--- Text under study Enclosed Below ---
Personal information
- Nationality: Turkish
- Born: 1 January 2001 (age 25) Muğla, Turkey

Sport
- Country: Turkey
- Sport: Archery
- Event: compound
- Team: Muğla BB

Medal record
Men's compound archery
Representing Turkey
European Championships
| Gold medal – first place | 2022 Munich | Team |
| Silver medal – second place | 2024 Essen | Team |
| Bronze medal – third place | 2022 Munich | Mixed team |
| Bronze medal – third place | 2024 Essen | Mixed team |
World Cup
| Gold medal – first place | 2025 Nanjing | Individual |
| Gold medal – first place | 2026 Shanghai | Team |
| Silver medal – second place | 2022 Paris | Team |
| Silver medal – second place | 2024 Yecheon | Team |
| Silver medal – second place | 2024 Antalya | Team |
| Silver medal – second place | 2025 Antalya | Team |
| Silver medal – second place | 2025 Madrid | Individual |
| Silver medal – second place | 2026 Puebla | Team |
| Silver medal – second place | 2026 Shanghai | Mixed team |
| Bronze medal – third place | 2023 Shanghai | Team |
| Bronze medal – third place | 2025 Antalya | Individual |
European Indoor Championships
| Silver medal – second place | 2022 Laško | Team |
European Games
| Bronze medal – third place | 2023 Kraków | Individual |
Islamic Solidarity Games
| Gold medal – first place | 2021 Konya | Mixed team |
| Bronze medal – third place | 2021 Konya | Individual |

= Emircan Haney =

Turkish compound archer (born 2001)

Emircan Haney (born 1 January 2001) is a Turkish male compound archer and part of the national team.

==Sport career==
In 2022, Emircan Haney won the gold medal in the men's team compound event at the European Archery Championships held in Munich, Germany. He also won the silver medal in the mixed Team event. Completing the podium were the Turkish pair Yesim Bostan and Emircan Haney, who defeated Belgium's Sarah Prieels and Quinten van Looy 156–155. He won the silver medal in the men's team compound event at the Laško, Slovenia event in the 2022 European Indoor Archery Championships.

At the 3rd European Games held at the Plaszowianka Archery Park in Kraków, Poland, he defeated his French rival Nicolas Girard 147–141 in the quarter-finals of the men's individual competition of the roller bow and advanced to the semi-finals. He was defeated by Jozef Bosansky of Slovakia 147–145 in the semifinals. He faced Lukasz Przybylski of Poland in the third place match. He defeated his opponent 149-146 and won the bronze medal.
--- End of Enclosed Text under study ---
Assignment ▸ Rewrite the text on Emircan Haney from "Emircan Haney (born" to "Indoor Archery Championships." with "Munich" changed to "München".
--- Information given Enclosed Below ---
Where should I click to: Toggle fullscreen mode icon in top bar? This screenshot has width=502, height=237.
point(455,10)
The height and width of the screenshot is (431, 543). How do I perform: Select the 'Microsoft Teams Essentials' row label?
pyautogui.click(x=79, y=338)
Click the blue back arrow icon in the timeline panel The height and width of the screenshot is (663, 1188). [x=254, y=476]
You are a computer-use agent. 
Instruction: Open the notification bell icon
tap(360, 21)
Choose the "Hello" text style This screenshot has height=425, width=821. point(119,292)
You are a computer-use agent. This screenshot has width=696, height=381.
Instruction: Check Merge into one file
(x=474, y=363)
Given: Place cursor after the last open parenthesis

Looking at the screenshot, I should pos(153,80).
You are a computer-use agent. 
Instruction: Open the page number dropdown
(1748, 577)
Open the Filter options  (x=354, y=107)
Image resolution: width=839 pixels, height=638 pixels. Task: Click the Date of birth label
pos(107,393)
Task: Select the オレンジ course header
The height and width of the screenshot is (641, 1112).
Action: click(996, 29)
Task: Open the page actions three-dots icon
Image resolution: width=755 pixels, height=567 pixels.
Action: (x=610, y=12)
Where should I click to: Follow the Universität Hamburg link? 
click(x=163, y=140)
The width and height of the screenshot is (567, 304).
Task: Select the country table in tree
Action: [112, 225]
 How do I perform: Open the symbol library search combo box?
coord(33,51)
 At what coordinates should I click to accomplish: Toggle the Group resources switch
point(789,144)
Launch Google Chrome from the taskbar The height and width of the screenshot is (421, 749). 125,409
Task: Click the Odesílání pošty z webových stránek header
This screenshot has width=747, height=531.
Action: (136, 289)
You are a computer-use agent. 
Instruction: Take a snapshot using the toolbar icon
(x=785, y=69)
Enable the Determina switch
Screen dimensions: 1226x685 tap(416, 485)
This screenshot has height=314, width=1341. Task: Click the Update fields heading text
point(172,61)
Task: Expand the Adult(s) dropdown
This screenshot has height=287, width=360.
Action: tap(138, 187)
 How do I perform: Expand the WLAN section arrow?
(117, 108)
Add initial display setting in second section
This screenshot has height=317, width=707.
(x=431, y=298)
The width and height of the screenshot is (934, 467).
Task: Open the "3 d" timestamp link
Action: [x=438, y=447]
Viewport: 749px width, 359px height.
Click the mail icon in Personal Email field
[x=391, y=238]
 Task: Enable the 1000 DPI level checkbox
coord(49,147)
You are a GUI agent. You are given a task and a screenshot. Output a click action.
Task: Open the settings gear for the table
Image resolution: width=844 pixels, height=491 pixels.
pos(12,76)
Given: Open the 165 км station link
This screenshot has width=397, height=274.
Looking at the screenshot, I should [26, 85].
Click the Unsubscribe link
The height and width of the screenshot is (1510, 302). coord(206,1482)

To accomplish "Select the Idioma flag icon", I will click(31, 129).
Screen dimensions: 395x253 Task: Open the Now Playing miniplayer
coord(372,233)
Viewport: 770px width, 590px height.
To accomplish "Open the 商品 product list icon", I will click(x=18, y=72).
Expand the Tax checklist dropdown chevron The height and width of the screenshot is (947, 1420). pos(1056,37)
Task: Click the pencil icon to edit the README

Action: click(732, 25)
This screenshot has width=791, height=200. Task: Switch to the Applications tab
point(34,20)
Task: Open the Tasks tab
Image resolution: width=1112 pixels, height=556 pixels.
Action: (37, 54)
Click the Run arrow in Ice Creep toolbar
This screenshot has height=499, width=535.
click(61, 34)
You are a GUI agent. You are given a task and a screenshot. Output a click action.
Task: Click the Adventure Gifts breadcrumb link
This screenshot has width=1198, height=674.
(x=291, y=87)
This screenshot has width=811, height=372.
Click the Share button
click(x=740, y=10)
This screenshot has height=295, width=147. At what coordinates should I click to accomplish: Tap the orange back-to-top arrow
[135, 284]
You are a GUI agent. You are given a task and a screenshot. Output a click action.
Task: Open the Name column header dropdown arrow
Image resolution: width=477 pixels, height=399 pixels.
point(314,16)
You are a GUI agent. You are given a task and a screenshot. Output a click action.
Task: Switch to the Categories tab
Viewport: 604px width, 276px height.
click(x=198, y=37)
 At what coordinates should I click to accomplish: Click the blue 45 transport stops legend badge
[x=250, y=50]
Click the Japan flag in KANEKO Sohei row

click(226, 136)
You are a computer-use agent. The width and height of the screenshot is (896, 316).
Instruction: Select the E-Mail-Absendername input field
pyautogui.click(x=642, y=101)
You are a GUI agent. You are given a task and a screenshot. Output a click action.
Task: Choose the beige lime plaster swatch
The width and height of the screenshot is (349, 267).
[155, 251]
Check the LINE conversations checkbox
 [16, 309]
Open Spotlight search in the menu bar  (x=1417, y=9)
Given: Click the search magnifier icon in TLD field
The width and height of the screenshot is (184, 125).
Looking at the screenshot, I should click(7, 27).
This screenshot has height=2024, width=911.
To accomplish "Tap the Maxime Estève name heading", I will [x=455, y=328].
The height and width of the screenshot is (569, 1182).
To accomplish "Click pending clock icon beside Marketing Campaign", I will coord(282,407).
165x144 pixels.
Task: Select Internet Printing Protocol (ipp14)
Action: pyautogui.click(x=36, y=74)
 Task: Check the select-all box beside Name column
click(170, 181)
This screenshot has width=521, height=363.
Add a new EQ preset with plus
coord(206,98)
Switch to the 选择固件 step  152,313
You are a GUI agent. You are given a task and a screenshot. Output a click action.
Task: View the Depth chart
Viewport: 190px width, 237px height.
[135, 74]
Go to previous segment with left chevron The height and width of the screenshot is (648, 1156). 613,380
--- End of Enclosed Information given ---
Answer to this exercise ▸
Emircan Haney (born 1 January 2001) is a Turkish male compound archer and part of the national team.

==Sport career==
In 2022, Emircan Haney won the gold medal in the men's team compound event at the European Archery Championships held in München, Germany. He also won the silver medal in the mixed Team event. Completing the podium were the Turkish pair Yesim Bostan and Emircan Haney, who defeated Belgium's Sarah Prieels and Quinten van Looy 156–155. He won the silver medal in the men's team compound event at the Laško, Slovenia event in the 2022 European Indoor Archery Championships.